I will hold Peace in my arms,
and share my body’s breath,
lest Peace be added
to the body count.
I will call for de-escalation
even when I want nothing more
than to get even.
I will do it
in the service of Peace.
I will make a clearing
in the overgrown
thicket of cause and effect
so Peace can breathe
for a minute
and reach for the sky.
I will do what I must
to save the life of Peace.
I will breathe through tears.
I will swallow pride.
I will bite my tongue.
I will offer love
without testing for deservingness.
So don’t ask me to wave a flag today
unless it is the flag of Peace.
Don’t ask me to sing an anthem
unless it is a song of Peace.
Don’t ask me to take sides
unless it is the side of Peace.
https://www.irwinkeller.com/itzikswell/taking-sides
Clinical Curiosity
Where is your clinical curiosity carrying you?
Send me a question or two and I will explore them with readers in this corner next month.
Q.
I am an acupuncturist. It seems like every single straight man who has ever come into my clinic has eventually crossed interpersonal boundaries and acted inappropriately. Comments about my attractiveness, jokes about how “if only” they were a few decades younger, invitations for me to move in with them, even grabbing me and pulling me closer so that they could look at my earrings.

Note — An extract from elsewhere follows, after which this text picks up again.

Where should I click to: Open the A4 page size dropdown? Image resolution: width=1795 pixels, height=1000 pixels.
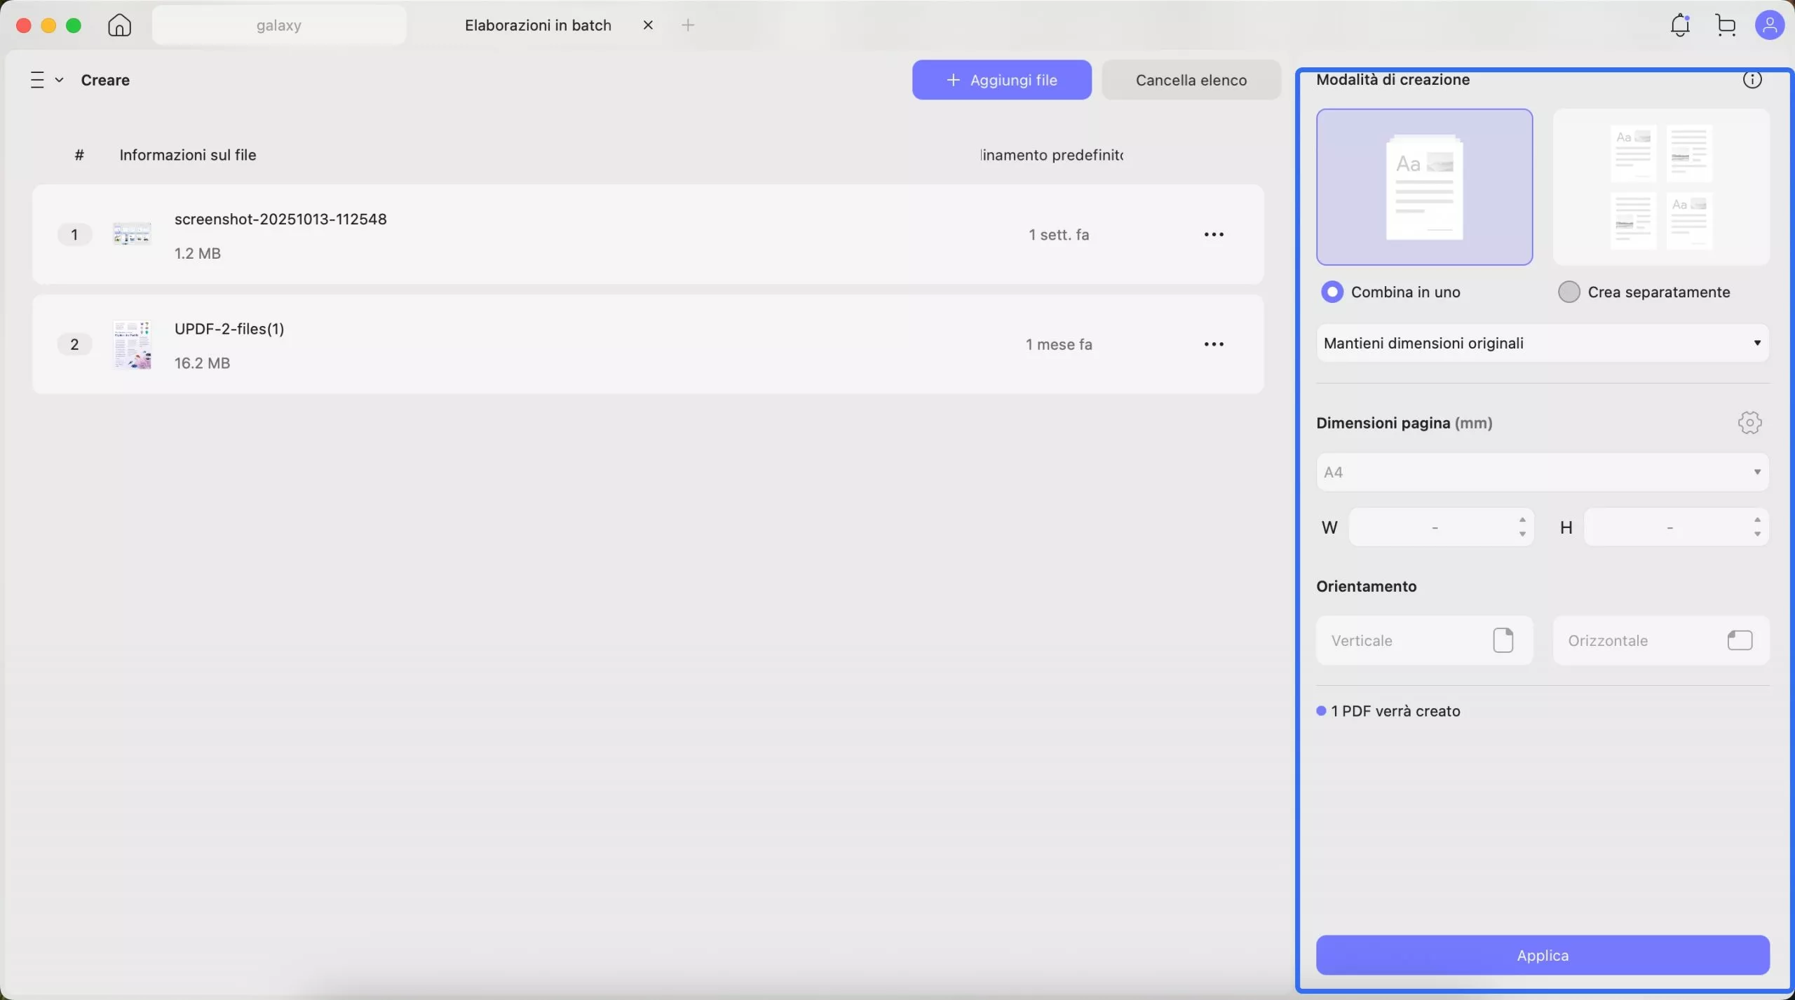click(1542, 472)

I’m feeling distressed about these patterns and curious about my own role in generating these blurred lines and how to create a different outcome in the future. What would you suggest as I tease this all out?
A:
So glad you brought this issue up. So important. The first thing I want to say is this – their expressions of their sexuality belong to them – and not to you. They can have them, and you don’t need to engage with them – and ethically shouldn’t.
I remember a Veteran I was treating. All of a sudden he started saying “rub it, rub it, rub it.” I told him this is a safe place for him to explore his sexuality, and he didn’t have to worry – we would never act on it. He apologized when I saw him the next week. It turns out his benign prostate hypertrophy had manifested with an inability to have an erection for several years. I was working on his kidney yang – and his erection was actually an expression of healing – he wasn’t being a sexual predator at all! I’m so glad he didn’t have an experience of shame that was going to get over-coupled with the healing he had experienced.
I think it’s not surprising that sometimes our patients sexualize their experience of our care. It’s easy for feelings of sexual arousal to get over coupled with a longing to feel cared for, or feeling a sense of safe intimacy. How do we help men harvest those experiences, and separate them from sexual arousal?
The important thing is that they own it and you don’t get confused about it being about them and not you.
A potential response:
I’m hearing what you are saying as flirtatious. I want you to know that this is a safe place for you to explore your sexuality – and since this is a clinical relationship, and you don’t have to worry about us ever acting on your flirtations . . . this could be an important place for you to explore them a bit? What comes up for you when I say this?
Help them track their movement or stillness, emotions or meanings, sensations or images.
Could be very illuminating for them!
It sounds like you have curiosity about your distress in handling these situations. It may be helpful to talk with a peer or trusted mentor about their experiences or to explore these themes with a body-psychotherapist.